* _YOUR ASSIGNMENT_: According to the Mileura Station history, in what year was the stone homestead built?

* _DOCUMENT TEXT_:

━━━━━━━━━━━━━━━━━━━━

Mileura Station was established in 1885 by Victorians Henry (Harry) Bowring Walsh (1856-1920) and his younger brother, Frederick Richard Walsh (1861-1938). With financial assistance from their father, Frederick Walsh (1831-1905) of Hawthorn, Victoria the brothers purchased about half (700,000 acres) of Nookawarra Station from the then owner, explorer Frank Wittenoom. The purchase price of ten thousand pounds included 7,000 sheep and 500 head of cattle. The brothers called their new station "Mileura" - the name of the hill from which Wittenoom had surveyed the country in 1875. A stone homestead was erected in 1890; other infrastructure, such as fences, permanent watering points and an eight-stand shearing shed soon followed. The station was held by various members of the brothers' families until 1947, when Godfrey Henry (Bill) Walsh, Frederick Richard Walsh's eldest son, became the sole owner. Bill Walsh died prematurely and the station became the property of his wife, Margery Walsh, in 1949. Her son Matcham Walsh took over the management of the station in 1956, becoming sole owner in 1967. At its peak Mileura ran 18,000 Merino sheep and 500 shorthorn cattle. The station was sold in 2004 to Cynthia and Gregory Stoney, who sold all the sheep in favour of increased cattle numbers. They sold it in 2013 to Michael and Anna Tierney.

━━━━━━━━━━━━━━━━━━━━

(Stored data)
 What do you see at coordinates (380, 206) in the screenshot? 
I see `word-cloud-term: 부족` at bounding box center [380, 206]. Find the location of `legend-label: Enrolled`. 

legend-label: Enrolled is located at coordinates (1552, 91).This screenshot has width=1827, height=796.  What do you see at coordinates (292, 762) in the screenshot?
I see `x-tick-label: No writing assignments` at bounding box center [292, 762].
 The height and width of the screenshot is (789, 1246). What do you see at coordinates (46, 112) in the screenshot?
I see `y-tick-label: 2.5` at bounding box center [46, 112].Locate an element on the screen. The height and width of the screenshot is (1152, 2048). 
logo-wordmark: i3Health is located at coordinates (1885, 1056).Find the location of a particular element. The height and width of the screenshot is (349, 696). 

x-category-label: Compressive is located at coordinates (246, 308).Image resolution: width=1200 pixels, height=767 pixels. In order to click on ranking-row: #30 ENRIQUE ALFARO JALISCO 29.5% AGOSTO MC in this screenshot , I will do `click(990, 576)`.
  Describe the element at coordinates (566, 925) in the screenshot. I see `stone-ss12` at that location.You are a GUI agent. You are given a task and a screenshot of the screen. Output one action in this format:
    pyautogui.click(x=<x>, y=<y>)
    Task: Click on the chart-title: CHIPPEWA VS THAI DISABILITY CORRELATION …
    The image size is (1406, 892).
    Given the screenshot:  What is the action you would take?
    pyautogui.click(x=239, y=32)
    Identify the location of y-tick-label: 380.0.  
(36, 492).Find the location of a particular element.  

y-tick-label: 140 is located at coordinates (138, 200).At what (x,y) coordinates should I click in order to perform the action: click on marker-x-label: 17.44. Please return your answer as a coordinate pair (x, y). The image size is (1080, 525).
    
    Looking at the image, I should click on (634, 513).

━━━━━━━━━━━━━━━━━━━━

* _SOLUTION TO THIS TASK_: 1890